Repeating your post - this is interesting.

PCR tests are unreliable, antibody tests tell more, but they are discoraged?

You seem to know a lot about this stock keekee, let's get a discussion on the fundamentals going.

So, THE FDA DID NOT STOP Rapid DPP COVID-19 tests. The FDA merely revoked EAuth. Now read what I will post below....the FDA three days go just out saying Healthcare Providers should continue using these tesk systems, but just be aware of its limitations. Read below: CAUTION...I AM LOADED HUGE!
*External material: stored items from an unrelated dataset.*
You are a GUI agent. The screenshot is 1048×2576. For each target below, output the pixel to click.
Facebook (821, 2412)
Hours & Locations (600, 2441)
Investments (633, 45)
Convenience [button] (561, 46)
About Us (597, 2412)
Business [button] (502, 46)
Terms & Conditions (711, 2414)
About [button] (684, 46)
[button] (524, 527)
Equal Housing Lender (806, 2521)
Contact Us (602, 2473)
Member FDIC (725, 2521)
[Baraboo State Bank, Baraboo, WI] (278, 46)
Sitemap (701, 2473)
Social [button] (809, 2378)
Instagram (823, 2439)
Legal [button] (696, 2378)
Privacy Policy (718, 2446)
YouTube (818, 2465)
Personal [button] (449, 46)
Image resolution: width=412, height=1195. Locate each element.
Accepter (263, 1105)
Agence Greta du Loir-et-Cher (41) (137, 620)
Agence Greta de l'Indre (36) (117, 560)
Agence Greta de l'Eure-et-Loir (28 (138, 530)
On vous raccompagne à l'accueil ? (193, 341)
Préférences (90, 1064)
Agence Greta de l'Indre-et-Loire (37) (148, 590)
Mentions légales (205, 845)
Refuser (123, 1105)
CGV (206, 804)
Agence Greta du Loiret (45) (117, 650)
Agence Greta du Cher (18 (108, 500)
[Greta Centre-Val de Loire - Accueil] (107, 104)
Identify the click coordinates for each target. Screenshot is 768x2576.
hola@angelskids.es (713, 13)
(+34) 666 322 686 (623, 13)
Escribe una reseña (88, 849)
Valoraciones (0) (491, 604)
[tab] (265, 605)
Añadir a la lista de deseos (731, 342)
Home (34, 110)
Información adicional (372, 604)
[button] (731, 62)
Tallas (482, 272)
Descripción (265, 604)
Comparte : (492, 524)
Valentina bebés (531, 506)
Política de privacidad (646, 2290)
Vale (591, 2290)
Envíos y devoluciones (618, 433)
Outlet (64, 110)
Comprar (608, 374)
"The FDA is not aware of an antibody test that has been validated for diagnosis of SARS-CoV-2 infection. While the FDA remains open to receiving submissions for these tests for such uses, based on the underlying scientific principles of antibody tests, the FDA does not expect that an antibody test can be shown to definitively diagnose or exclude SARS-CoV-2 infection.

Recommendations
The FDA recommends health care providers:

Continue to use serological (antibody) tests, as appropriate, and be aware of their limitations.
Do not use serological (antibody) tests as the sole basis to diagnose COVID-19 but instead as information about whether a person may have been exposed.
Be aware that not all marketed serological tests have been evaluated by the FDA. The FDA’s authorized tests, including serological tests, are listed on the Emergency Use Authorization (EUA) page. Tests being offered under a policy outlined in the FDA’s COVID-19 Diagnostic Policy Guidance are listed on our FAQ page. Such tests have not been reviewed by the FDA, unless an EUA has also been submitted and reviewed by FDA."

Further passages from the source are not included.